Friday, May 24, 2013

Here’s What to Do If You are a Disgraced Public Official or Public Person

Go Teach at a College or University – For Some Reason They Want You

The men and women who betray the public trust, or act so egregiously  in public that they are no longer wanted in public usually have a pretty easy life.  Most of them are either very wealthy (Eliot Spitzer) or well off and while they have to live with public disgrace of their own making, they usually are not living a life of suffering or penury.


And now it turns out that many of them end up teaching at colleges and universities.  Huh?  For some this seems appropriate, like former Judge Sol Wachter who is now apparently a very good law professor.

Two decades ago, Sol Wachtler, the former chief judge of New York State, was forced from public service and sentenced to 15 months in prison amid erratic and menacing behavior toward his ex-lover and her daughter that he later attributed to prescription drugs and manic depression. After his release, he began teaching at Touro College’s law school, now in Central Islip, N.Y. He has by all accounts taken the job very seriously, winning the title of “distinguished adjunct professor” and serving on the university’s board of governors.
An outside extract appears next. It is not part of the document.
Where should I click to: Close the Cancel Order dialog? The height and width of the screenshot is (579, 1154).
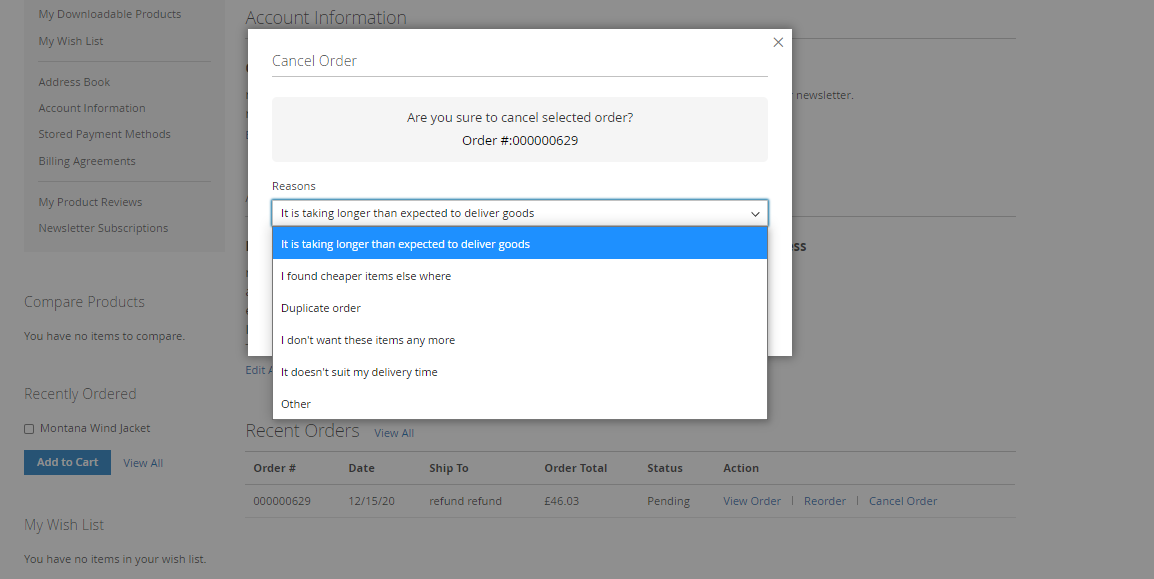[x=778, y=43]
But others, like former New York Governor Eliot Spitzer, the question would seem to be what the heck is going on here.

One of his students, Melissa Lynch, said he was one of her best teachers and he encouraged the class to call him on his cellphone if they had questions about readings. When it came to the mechanics of running a class, however, “he didn’t really seem to know what he was doing.” The class required one writing assignment, “but he didn’t know if it should be 2 pages or 30 pages,” she said, adding, “He kept asking us, ‘What do other professors do?’ ”

Ms. Lynch recalled classroom discussions as intense and wide-ranging — with limits. “He would never let us get to a point, obviously, where we were going to address him stepping down,” she said.

And in some cases the selection by a college seems just totally inappropriate.

More recently, Parsons the New School for Design announced that John Galliano, the celebrated clothing designer who lost his job at Christian Dior after unleashing a torrent of anti-Semitic vitriol in a bar, would be leading a four-day workshop and discussion called “Show Me Emotion.”

Well if by ‘emotion’ Parsons means hatred of Jews it would seem there are just a number of people to choose from.  And certainly some excellent texts, such as Mein Kampf.

The case of David Petraeus is more complex.

And David H. Petraeus, the general turned intelligence chief turned ribald punch line, will have not one college paycheck, but two. Last month, the City University of New York said he would be the next visiting professor of public policy at Macaulay Honors College. On Thursday, the University of Southern California announced that Mr. Petraeus would also be teaching there; he will split his time between coasts.

in part because of this.

Mr. Petraeus, who has a Ph.D. from Princeton and has taught and written extensively, entertained inquiries from many universities, his lawyer said. When he was director of the Central Intelligence Agency, however, before the world found out about his extramarital affair with his biographer, he was mentioned as a possible president of Princeton, not as a professor at CUNY or U.S.C.

So in the spirit of the season, Spring, we will allow Mr. Petraeus to do his thing without criticism, because his credentials and experience seem to outweigh his discretions.  For the rest of them we would say that yes, you had your opportunity, you blew and now please just go.